PROVIDED DATA below:

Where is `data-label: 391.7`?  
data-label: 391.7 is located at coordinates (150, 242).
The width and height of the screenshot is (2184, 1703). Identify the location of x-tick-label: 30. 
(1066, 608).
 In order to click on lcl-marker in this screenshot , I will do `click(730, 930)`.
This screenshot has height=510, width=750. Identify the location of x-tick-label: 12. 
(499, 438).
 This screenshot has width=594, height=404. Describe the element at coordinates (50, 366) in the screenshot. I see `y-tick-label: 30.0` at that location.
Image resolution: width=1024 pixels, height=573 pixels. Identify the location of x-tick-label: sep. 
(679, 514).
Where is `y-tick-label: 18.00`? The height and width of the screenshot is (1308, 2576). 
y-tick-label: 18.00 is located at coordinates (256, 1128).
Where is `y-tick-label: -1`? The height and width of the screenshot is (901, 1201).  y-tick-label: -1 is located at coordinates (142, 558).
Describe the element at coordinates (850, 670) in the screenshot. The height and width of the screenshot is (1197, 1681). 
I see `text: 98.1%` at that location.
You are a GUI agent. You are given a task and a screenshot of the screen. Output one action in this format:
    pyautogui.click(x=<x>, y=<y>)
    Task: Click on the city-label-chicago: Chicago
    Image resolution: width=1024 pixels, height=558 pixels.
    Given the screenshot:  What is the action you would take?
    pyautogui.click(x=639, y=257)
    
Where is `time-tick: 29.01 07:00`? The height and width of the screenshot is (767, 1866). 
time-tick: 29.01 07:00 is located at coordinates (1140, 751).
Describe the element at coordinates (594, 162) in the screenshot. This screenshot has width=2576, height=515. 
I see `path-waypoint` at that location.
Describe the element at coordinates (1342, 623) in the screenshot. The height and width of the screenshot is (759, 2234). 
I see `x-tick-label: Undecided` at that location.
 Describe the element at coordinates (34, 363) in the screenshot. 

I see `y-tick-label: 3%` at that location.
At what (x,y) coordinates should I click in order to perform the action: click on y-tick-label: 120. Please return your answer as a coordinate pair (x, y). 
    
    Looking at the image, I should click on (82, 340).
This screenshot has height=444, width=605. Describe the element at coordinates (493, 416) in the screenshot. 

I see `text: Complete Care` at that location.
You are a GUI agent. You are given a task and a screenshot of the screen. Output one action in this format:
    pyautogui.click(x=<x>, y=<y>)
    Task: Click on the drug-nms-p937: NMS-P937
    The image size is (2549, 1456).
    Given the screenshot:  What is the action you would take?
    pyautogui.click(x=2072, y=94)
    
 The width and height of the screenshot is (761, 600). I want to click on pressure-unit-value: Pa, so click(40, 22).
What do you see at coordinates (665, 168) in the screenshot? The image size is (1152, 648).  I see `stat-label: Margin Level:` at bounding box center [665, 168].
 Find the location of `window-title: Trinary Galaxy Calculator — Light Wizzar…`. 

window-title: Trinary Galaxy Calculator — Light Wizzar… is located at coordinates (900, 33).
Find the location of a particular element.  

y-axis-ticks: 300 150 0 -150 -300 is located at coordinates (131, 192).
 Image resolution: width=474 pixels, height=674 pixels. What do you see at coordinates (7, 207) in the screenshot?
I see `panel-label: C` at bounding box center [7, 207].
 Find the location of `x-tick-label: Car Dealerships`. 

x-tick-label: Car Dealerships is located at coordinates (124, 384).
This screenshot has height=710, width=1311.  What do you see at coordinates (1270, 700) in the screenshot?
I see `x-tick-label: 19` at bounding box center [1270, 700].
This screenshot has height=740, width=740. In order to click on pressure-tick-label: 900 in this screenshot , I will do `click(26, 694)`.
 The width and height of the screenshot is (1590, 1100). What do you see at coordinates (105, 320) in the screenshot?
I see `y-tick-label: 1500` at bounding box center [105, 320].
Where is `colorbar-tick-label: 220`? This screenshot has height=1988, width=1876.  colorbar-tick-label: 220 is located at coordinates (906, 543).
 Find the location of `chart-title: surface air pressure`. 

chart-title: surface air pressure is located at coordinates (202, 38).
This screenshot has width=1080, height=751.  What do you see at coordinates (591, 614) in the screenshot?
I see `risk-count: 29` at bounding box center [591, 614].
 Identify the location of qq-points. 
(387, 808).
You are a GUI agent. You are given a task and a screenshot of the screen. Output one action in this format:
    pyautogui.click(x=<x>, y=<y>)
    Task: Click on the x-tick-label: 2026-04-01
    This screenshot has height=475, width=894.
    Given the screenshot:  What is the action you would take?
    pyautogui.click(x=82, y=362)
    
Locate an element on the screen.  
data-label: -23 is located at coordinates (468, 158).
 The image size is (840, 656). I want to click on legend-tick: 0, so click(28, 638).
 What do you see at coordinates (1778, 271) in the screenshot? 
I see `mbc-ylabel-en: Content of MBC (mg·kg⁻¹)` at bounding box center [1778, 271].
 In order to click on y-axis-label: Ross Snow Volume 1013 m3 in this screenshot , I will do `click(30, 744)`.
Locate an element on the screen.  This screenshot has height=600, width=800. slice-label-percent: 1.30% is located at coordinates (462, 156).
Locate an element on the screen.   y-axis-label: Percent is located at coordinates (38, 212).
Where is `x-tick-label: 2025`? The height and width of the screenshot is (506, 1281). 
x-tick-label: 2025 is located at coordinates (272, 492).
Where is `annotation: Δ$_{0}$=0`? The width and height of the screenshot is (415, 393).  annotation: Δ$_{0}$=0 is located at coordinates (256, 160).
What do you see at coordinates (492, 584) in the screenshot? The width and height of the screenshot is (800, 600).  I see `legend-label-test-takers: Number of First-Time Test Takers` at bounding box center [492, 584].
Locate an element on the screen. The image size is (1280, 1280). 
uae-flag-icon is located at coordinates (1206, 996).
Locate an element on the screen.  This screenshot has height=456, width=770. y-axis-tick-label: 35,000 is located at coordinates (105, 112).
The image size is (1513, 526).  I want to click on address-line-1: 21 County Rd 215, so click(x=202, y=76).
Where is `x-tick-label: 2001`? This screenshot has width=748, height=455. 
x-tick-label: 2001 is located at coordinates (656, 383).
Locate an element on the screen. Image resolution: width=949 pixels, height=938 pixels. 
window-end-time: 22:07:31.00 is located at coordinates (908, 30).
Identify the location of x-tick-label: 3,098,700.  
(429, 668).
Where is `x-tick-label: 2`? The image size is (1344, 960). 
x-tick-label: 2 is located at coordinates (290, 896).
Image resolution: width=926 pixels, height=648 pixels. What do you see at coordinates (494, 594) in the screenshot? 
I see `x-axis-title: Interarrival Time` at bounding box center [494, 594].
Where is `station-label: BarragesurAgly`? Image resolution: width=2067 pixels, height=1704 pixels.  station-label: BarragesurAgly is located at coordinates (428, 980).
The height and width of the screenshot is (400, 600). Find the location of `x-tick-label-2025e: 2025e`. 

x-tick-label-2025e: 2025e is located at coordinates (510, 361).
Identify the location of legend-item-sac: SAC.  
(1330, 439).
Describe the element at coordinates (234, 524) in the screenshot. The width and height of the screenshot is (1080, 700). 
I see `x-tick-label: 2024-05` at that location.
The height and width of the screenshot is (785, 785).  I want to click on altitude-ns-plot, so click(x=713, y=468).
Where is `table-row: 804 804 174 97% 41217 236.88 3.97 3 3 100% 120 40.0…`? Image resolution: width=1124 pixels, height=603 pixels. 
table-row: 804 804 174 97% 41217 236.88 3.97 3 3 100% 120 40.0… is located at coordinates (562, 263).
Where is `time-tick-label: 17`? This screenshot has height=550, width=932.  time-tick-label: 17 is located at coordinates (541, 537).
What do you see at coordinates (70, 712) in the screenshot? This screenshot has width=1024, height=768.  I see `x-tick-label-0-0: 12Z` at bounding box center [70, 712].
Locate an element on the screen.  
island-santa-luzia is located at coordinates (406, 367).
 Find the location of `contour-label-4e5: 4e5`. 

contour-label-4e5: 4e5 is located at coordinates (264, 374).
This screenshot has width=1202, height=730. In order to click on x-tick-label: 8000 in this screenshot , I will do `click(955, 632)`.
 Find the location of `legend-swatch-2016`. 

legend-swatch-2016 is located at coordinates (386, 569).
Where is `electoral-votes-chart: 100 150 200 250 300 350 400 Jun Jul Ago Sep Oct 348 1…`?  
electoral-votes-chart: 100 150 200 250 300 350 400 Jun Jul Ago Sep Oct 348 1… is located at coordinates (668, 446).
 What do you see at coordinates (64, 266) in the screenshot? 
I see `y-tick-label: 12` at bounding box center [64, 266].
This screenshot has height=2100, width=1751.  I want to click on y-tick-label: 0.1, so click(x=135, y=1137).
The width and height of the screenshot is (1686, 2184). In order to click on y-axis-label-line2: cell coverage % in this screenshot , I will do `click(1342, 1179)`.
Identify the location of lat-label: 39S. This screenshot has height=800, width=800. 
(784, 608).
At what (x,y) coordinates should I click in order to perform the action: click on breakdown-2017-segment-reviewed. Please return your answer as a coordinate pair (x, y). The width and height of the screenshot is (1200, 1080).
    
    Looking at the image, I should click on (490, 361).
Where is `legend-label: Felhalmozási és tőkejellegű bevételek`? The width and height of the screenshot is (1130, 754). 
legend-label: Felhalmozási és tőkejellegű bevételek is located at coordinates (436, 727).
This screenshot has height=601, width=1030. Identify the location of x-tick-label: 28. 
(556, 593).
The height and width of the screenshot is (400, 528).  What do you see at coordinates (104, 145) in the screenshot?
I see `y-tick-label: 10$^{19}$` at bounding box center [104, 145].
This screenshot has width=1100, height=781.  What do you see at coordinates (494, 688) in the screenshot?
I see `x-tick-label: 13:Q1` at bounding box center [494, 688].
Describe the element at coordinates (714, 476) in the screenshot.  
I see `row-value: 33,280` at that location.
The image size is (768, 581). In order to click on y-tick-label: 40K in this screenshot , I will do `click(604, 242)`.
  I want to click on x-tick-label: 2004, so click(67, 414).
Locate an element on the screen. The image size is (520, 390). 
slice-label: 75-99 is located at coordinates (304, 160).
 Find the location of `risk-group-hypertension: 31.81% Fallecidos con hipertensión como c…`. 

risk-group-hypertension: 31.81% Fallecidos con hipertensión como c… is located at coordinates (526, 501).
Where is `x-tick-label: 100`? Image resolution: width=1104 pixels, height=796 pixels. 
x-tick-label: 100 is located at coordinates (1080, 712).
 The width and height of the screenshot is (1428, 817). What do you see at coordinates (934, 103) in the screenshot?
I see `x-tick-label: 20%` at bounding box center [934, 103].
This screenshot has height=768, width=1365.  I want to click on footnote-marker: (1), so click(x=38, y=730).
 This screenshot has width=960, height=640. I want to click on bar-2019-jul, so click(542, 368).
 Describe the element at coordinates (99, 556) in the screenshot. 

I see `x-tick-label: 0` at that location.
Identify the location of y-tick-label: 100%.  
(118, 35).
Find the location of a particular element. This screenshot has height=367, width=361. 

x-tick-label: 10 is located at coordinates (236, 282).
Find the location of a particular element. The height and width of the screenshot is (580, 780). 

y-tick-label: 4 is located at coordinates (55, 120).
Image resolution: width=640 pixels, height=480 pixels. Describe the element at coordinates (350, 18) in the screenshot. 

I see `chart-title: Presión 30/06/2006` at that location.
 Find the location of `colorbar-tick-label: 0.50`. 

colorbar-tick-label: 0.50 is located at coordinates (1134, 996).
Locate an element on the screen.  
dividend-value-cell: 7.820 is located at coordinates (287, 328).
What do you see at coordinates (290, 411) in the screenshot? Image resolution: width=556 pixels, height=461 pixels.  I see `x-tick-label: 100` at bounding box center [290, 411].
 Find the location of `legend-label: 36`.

End of PROVIDED DATA.

ASSIGNMENT
Copy out every line in the listing above that contains the string "chart", counting only matches with the same uppercase and lowercase letters.

RESPONSE AREA
 Find the location of `chart-title: surface air pressure`. 
chart-title: surface air pressure is located at coordinates (202, 38).
Where is `electoral-votes-chart: 100 150 200 250 300 350 400 Jun Jul Ago Sep Oct 348 1…`?  
electoral-votes-chart: 100 150 200 250 300 350 400 Jun Jul Ago Sep Oct 348 1… is located at coordinates (668, 446).
I see `chart-title: Presión 30/06/2006` at that location.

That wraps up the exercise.